§ **Given task**: Render the lines below as a JSON list of strings, one string per line, with blank lines skipped. Leave the pictures out.

§ **Records for the exercise**:

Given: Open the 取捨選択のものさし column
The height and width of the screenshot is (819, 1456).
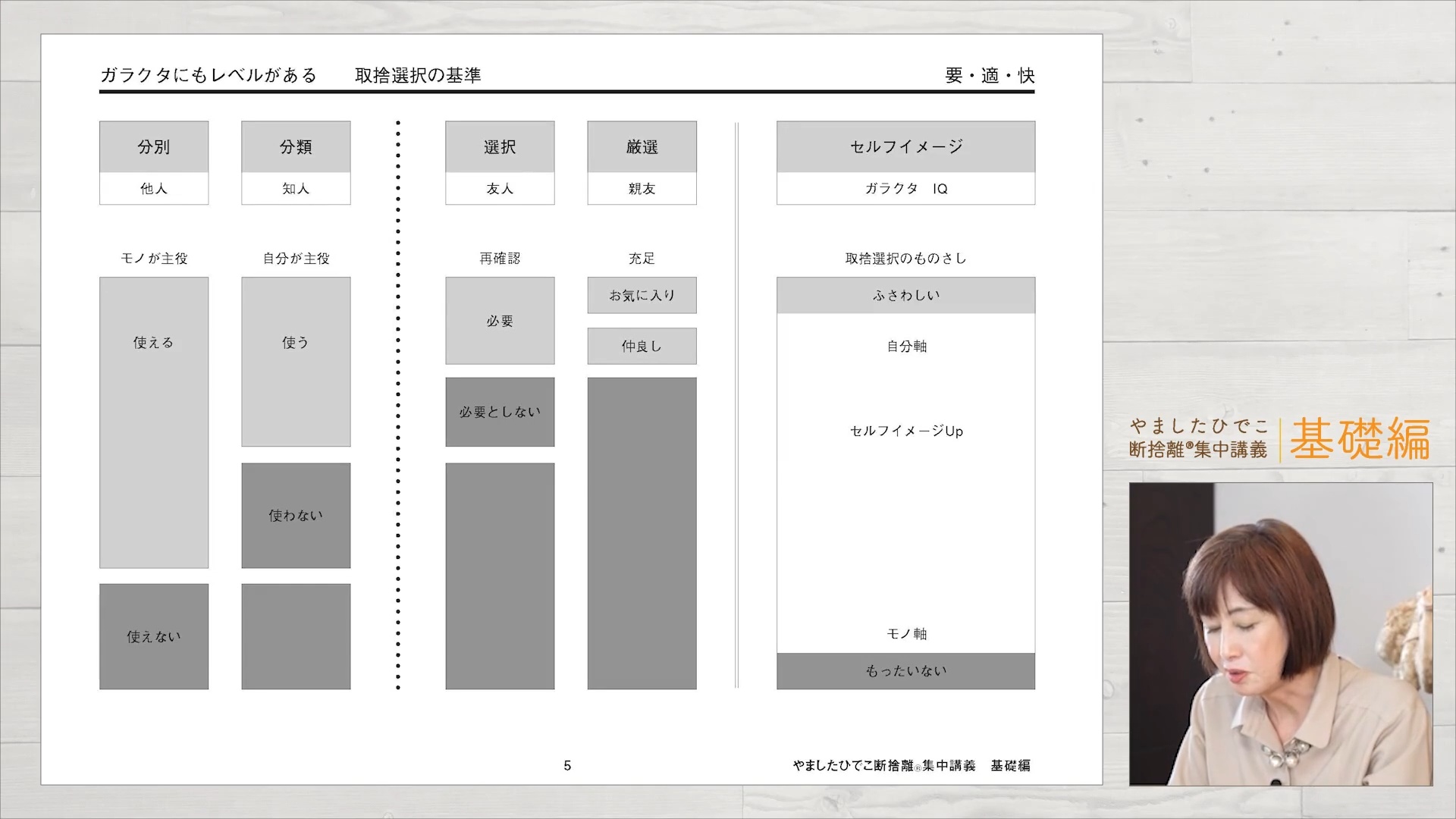Looking at the screenshot, I should [x=905, y=258].
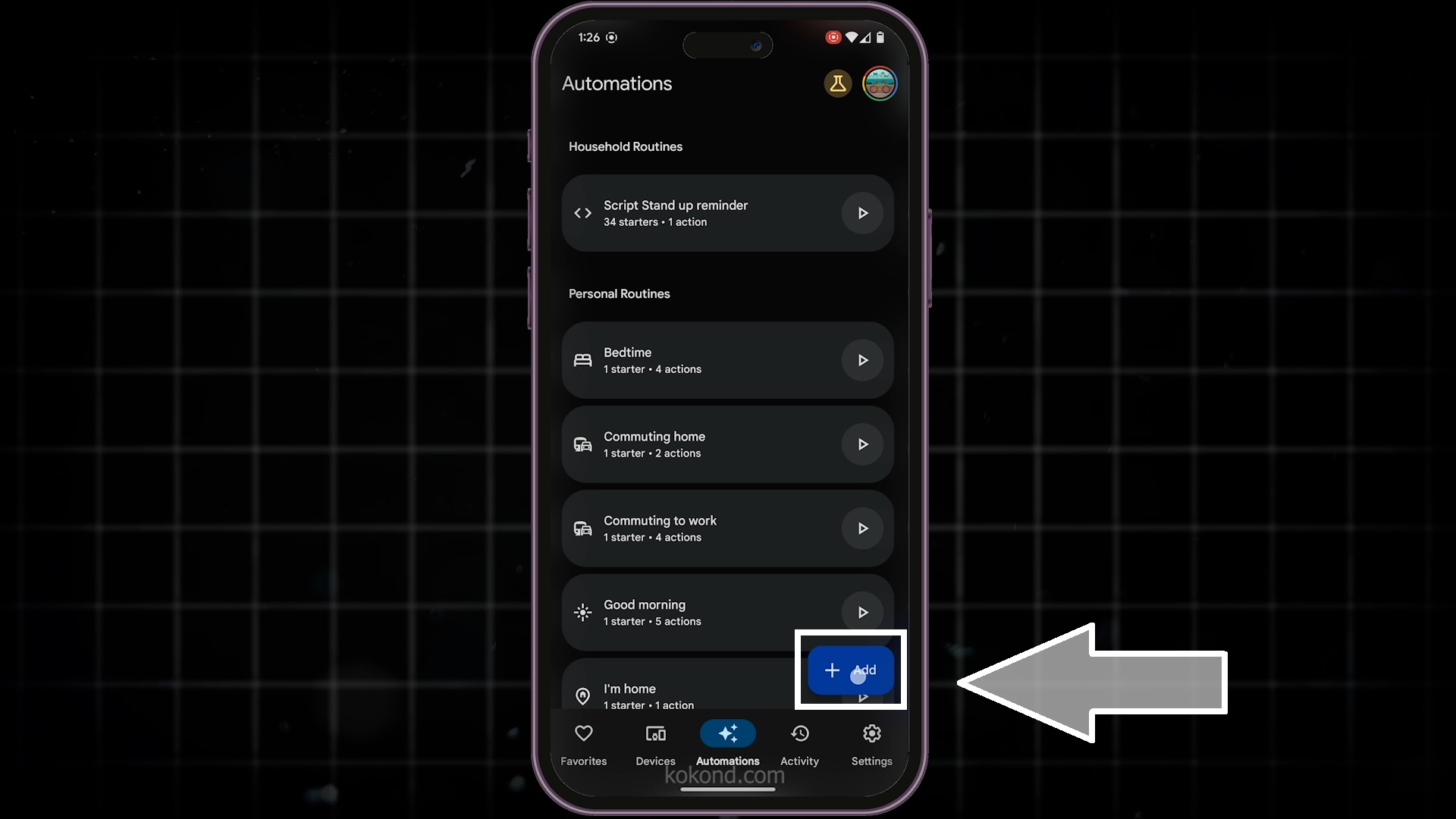Tap the lab/experiments icon
Viewport: 1456px width, 819px height.
837,83
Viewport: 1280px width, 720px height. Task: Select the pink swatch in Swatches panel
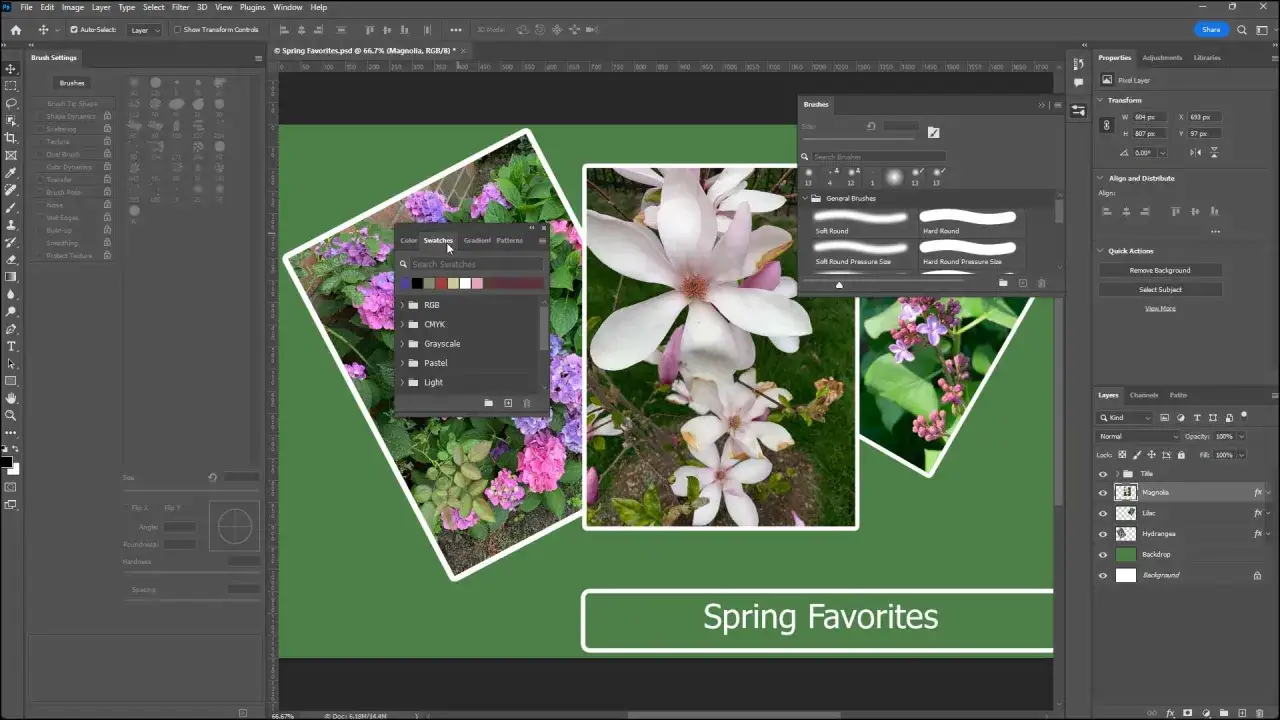[x=478, y=283]
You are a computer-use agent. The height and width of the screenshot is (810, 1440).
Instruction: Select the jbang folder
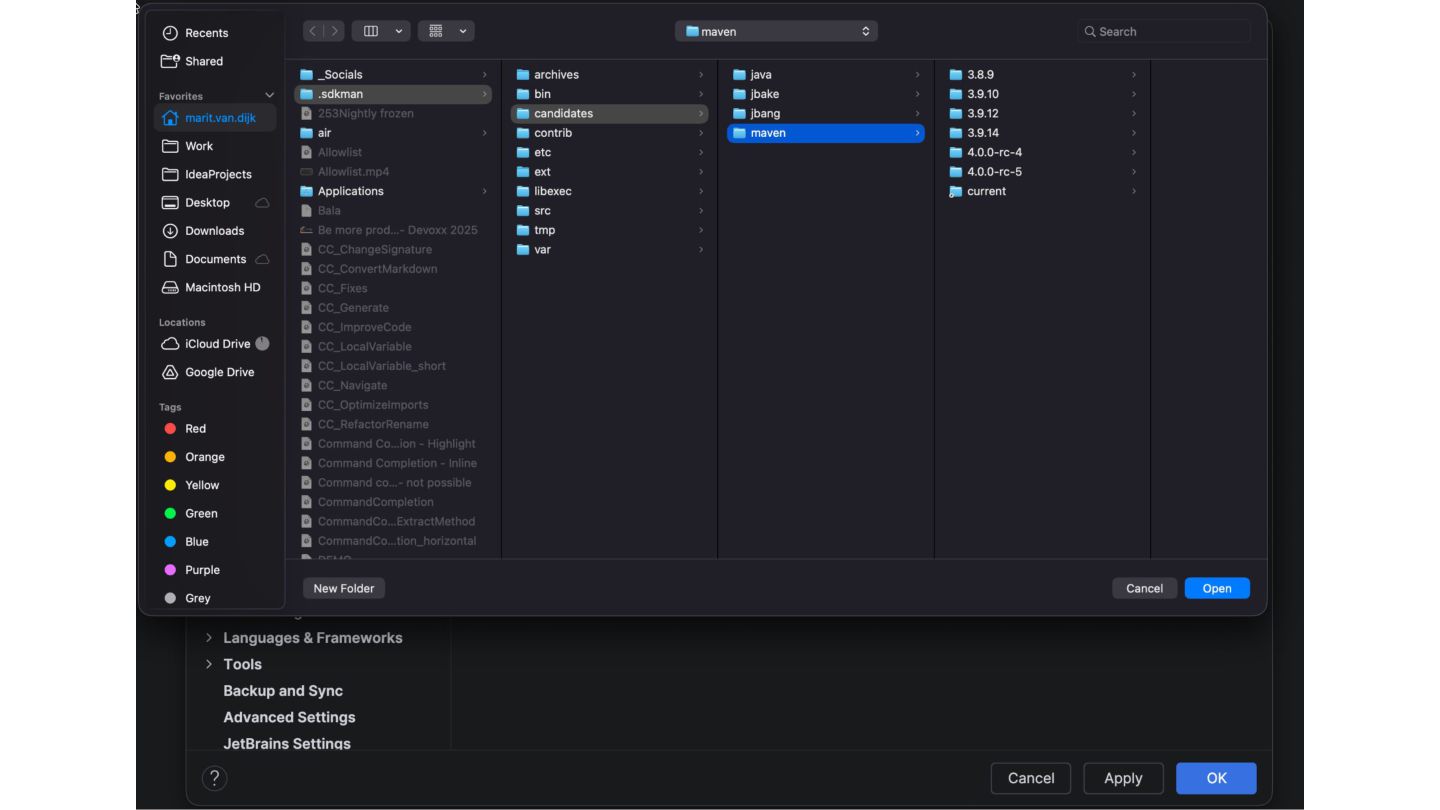click(765, 114)
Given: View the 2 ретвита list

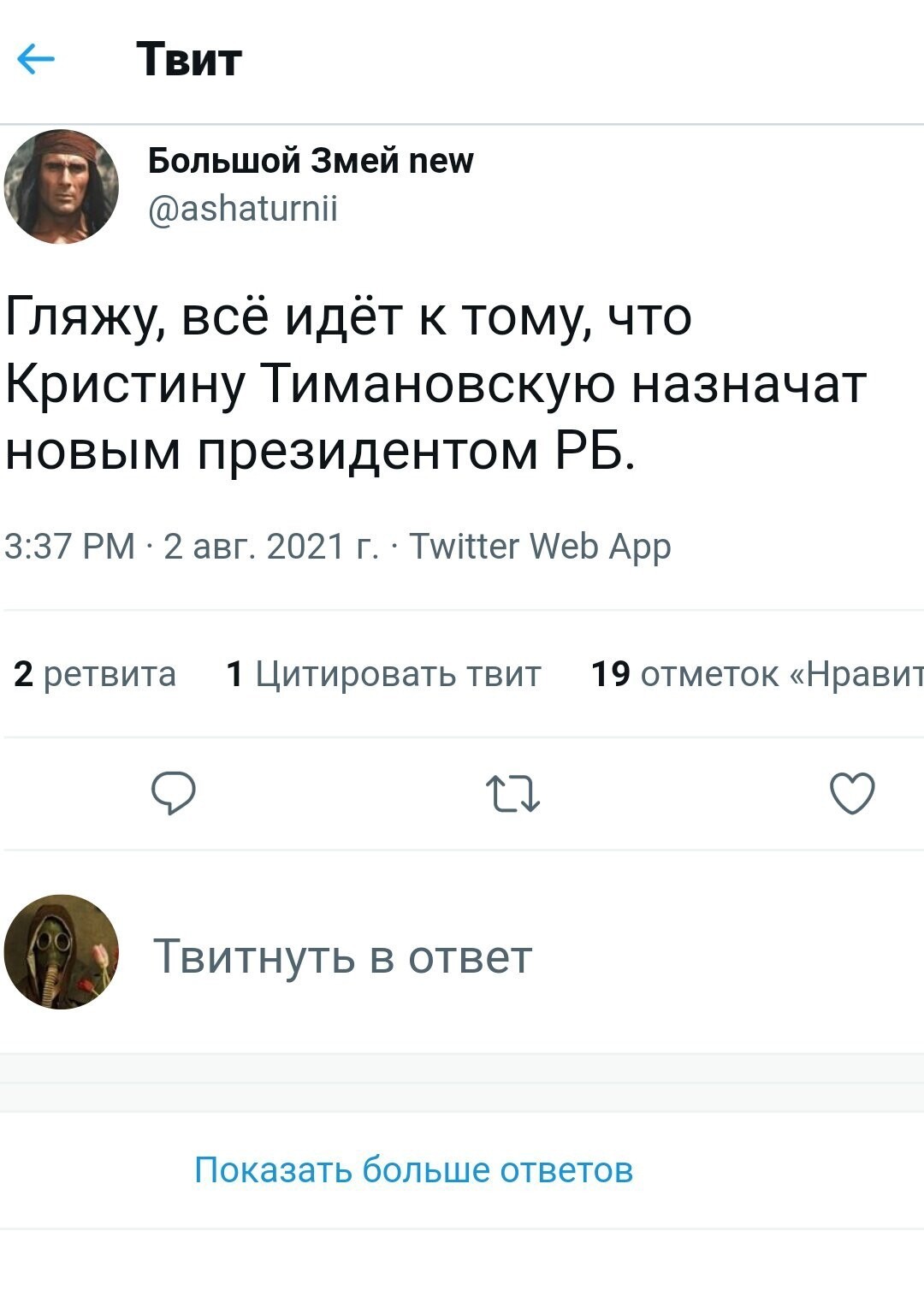Looking at the screenshot, I should coord(95,674).
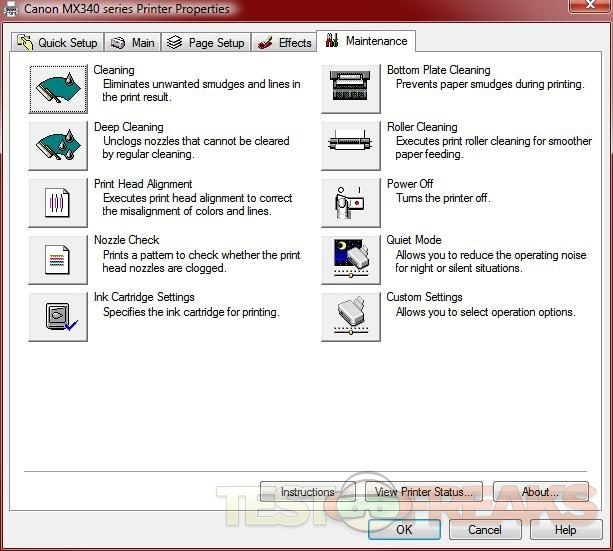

§ **Reply**:
[
  "Given: Open the 取捨選択のものさし column",
  "The height and width of the screenshot is (819, 1456).",
  "Looking at the screenshot, I should [x=905, y=258].",
  "Tap the lab/experiments icon",
  "Viewport: 1456px width, 819px height.",
  "837,83",
  "Viewport: 1280px width, 720px height. Task: Select the pink swatch in Swatches panel",
  "[x=478, y=283]",
  "You are a computer-use agent. The height and width of the screenshot is (810, 1440).",
  "Instruction: Select the jbang folder",
  "click(765, 114)",
  "Given: View the 2 ретвита list",
  "Looking at the screenshot, I should coord(95,674)."
]